RECORDS SHOWN —

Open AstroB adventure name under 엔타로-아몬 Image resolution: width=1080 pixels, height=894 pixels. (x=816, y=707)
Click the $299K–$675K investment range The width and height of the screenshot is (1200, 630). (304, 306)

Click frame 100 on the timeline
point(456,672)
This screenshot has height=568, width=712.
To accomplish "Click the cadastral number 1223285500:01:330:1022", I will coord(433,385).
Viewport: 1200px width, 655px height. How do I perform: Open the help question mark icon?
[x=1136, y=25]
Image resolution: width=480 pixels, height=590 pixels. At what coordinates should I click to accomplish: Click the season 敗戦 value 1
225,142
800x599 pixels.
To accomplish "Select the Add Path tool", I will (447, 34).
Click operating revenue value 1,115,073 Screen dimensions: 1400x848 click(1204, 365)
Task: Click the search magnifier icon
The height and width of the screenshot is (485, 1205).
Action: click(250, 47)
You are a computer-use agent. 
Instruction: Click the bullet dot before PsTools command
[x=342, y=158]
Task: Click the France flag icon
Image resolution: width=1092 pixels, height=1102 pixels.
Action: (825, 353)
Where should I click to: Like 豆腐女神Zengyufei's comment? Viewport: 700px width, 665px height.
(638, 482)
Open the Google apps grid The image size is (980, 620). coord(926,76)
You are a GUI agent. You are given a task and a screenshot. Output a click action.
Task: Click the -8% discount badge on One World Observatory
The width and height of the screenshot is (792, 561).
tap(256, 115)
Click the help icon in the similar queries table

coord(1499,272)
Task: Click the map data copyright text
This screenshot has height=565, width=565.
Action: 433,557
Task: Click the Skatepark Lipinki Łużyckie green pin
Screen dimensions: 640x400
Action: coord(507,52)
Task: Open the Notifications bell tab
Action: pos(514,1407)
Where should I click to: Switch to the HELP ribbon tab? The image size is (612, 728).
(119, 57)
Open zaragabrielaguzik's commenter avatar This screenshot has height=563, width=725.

WORK ITEM —
Using the listing above, transcribe every entry exactly.

SOLUTION TO THIS EXERCISE —
Open AstroB adventure name under 엔타로-아몬 Image resolution: width=1080 pixels, height=894 pixels. (x=816, y=707)
Click the $299K–$675K investment range The width and height of the screenshot is (1200, 630). (304, 306)

Click frame 100 on the timeline
point(456,672)
This screenshot has height=568, width=712.
To accomplish "Click the cadastral number 1223285500:01:330:1022", I will coord(433,385).
Viewport: 1200px width, 655px height. How do I perform: Open the help question mark icon?
[x=1136, y=25]
Image resolution: width=480 pixels, height=590 pixels. At what coordinates should I click to accomplish: Click the season 敗戦 value 1
225,142
800x599 pixels.
To accomplish "Select the Add Path tool", I will (447, 34).
Click operating revenue value 1,115,073 Screen dimensions: 1400x848 click(1204, 365)
Task: Click the search magnifier icon
The height and width of the screenshot is (485, 1205).
Action: click(250, 47)
You are a computer-use agent. 
Instruction: Click the bullet dot before PsTools command
[x=342, y=158]
Task: Click the France flag icon
Image resolution: width=1092 pixels, height=1102 pixels.
Action: (825, 353)
Where should I click to: Like 豆腐女神Zengyufei's comment? Viewport: 700px width, 665px height.
(638, 482)
Open the Google apps grid The image size is (980, 620). coord(926,76)
You are a GUI agent. You are given a task and a screenshot. Output a click action.
Task: Click the -8% discount badge on One World Observatory
The width and height of the screenshot is (792, 561).
tap(256, 115)
Click the help icon in the similar queries table

coord(1499,272)
Task: Click the map data copyright text
This screenshot has height=565, width=565.
Action: 433,557
Task: Click the Skatepark Lipinki Łużyckie green pin
Screen dimensions: 640x400
Action: coord(507,52)
Task: Open the Notifications bell tab
Action: pos(514,1407)
Where should I click to: Switch to the HELP ribbon tab? The image size is (612, 728).
(119, 57)
Open zaragabrielaguzik's commenter avatar This screenshot has height=563, width=725.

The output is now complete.